-- Task requirements --
Set down exact lines only, from the line with "The height and" through the last line of the material below, with every picture left out.

──────────────────────────────

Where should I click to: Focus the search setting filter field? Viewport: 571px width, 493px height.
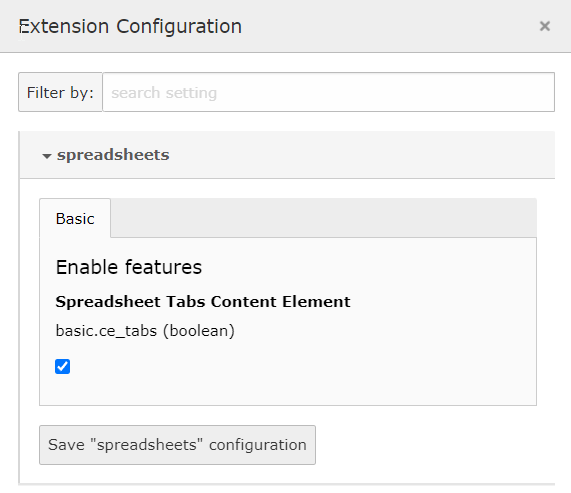tap(328, 92)
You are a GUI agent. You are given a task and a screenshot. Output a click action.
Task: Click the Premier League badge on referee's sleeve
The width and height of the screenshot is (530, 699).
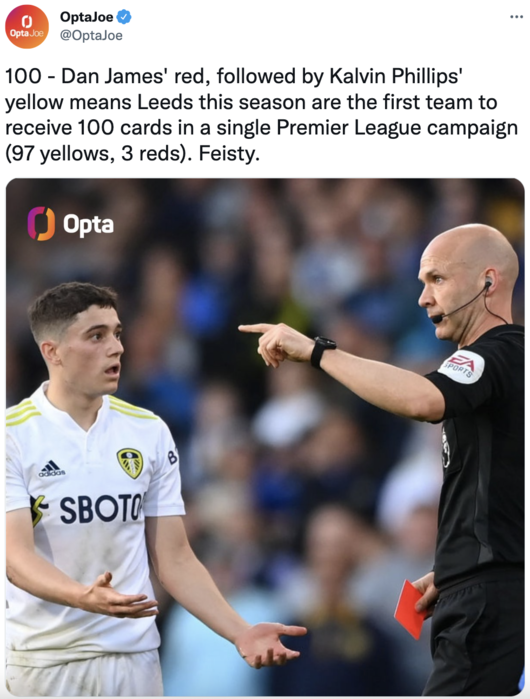coord(446,448)
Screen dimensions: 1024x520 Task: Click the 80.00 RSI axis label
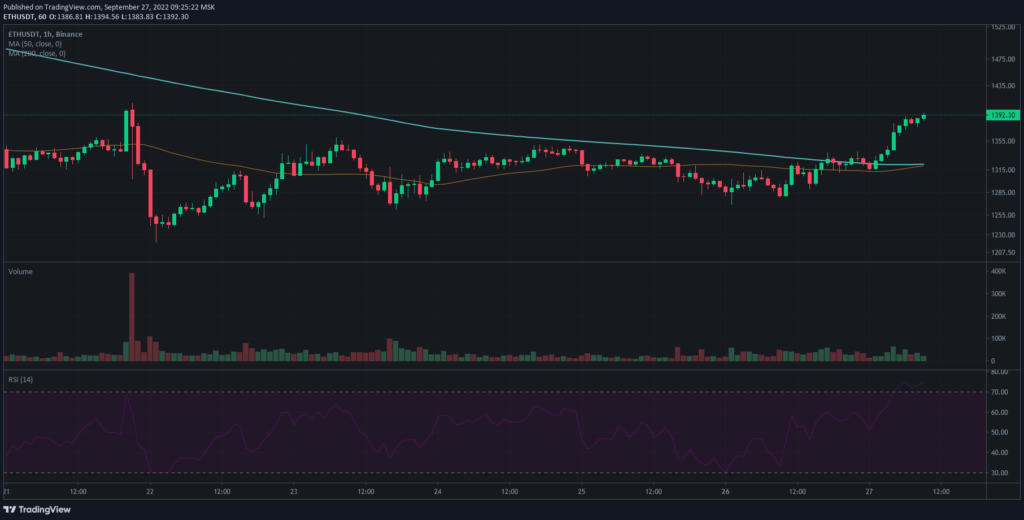tap(998, 372)
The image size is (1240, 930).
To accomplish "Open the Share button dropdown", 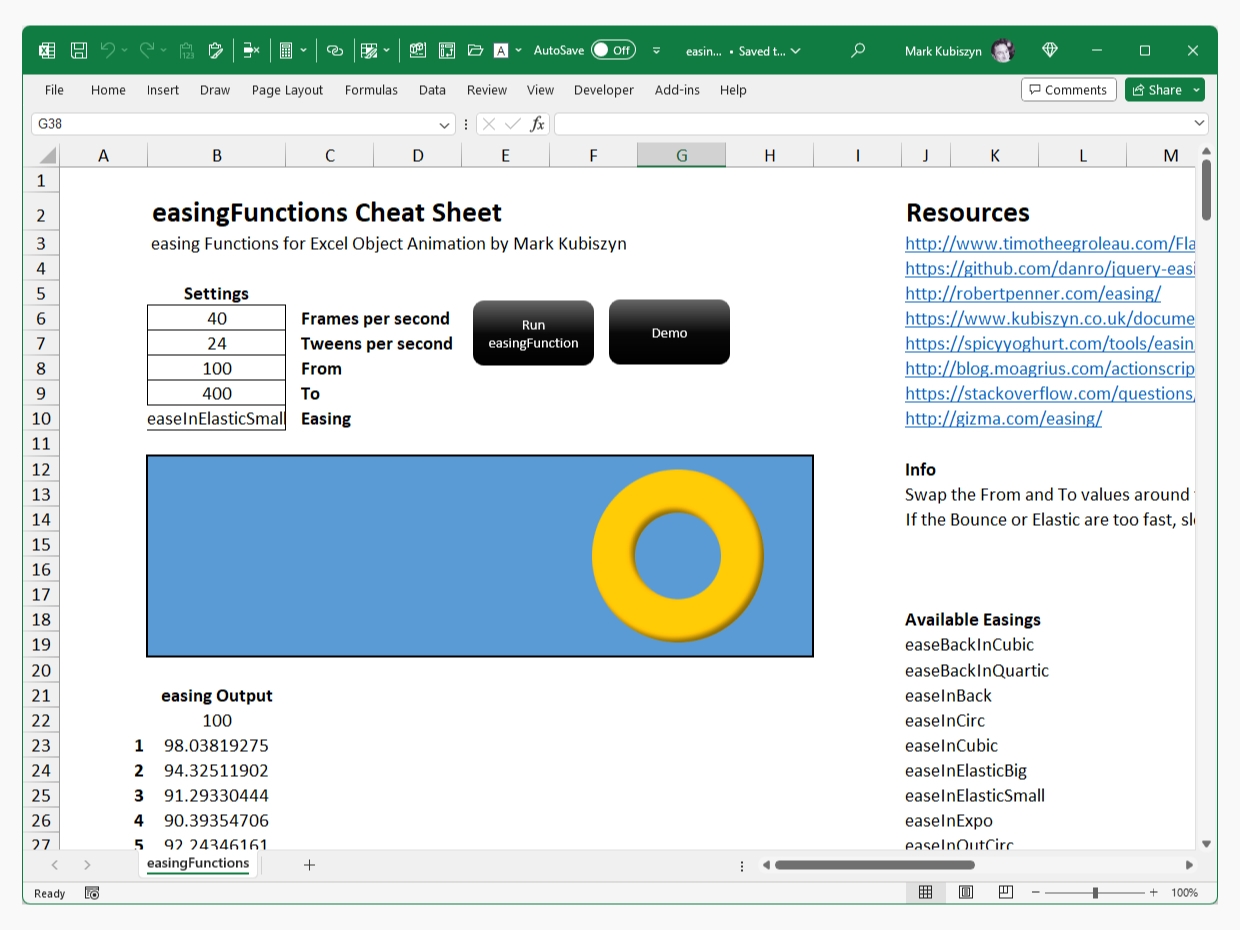I will click(1196, 90).
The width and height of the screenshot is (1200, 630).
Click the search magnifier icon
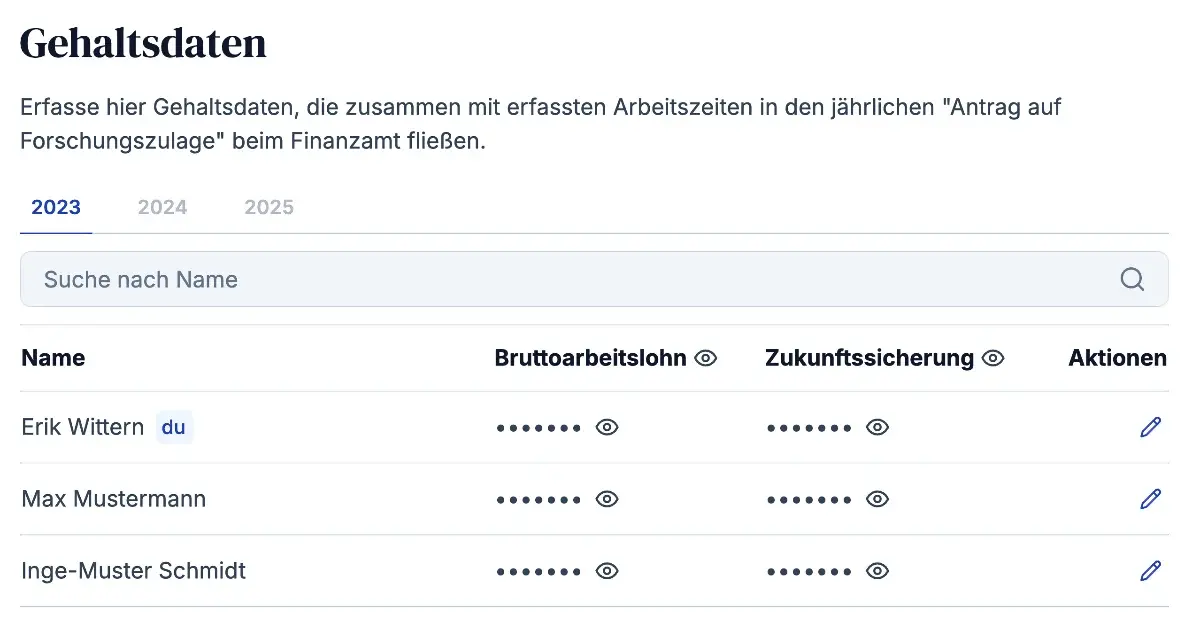[x=1132, y=279]
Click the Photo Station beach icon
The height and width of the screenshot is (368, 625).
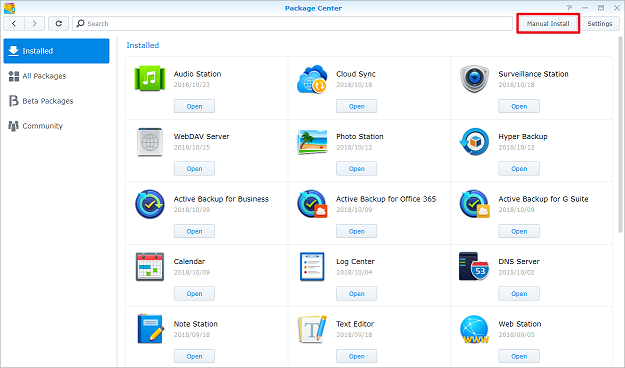[x=312, y=142]

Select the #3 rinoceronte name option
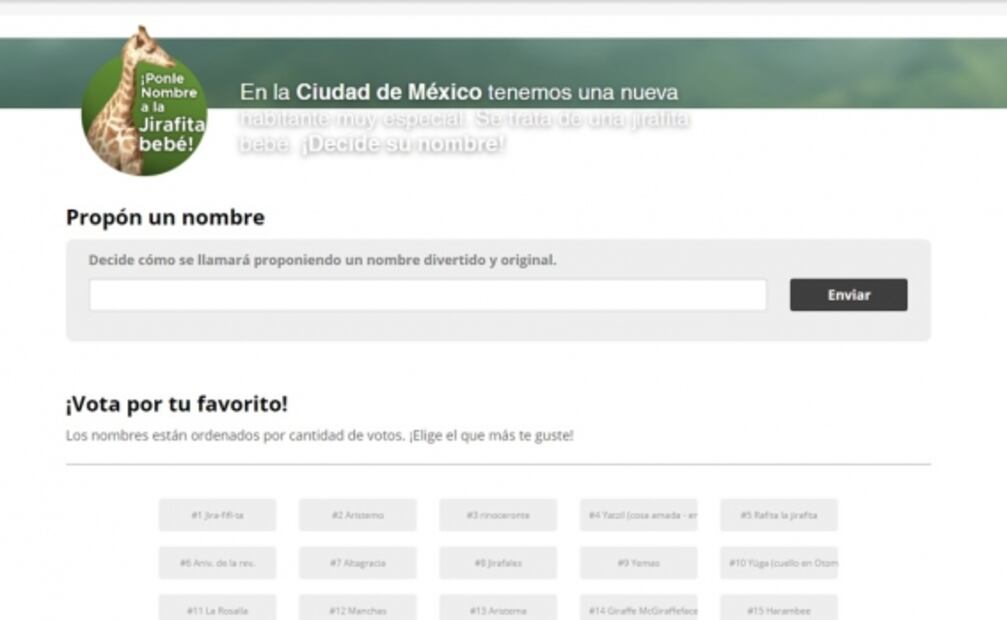point(498,515)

──────────────────────────────

-- Answer below --
The height and width of the screenshot is (368, 625).
[x=312, y=142]

Select the #3 rinoceronte name option
point(498,515)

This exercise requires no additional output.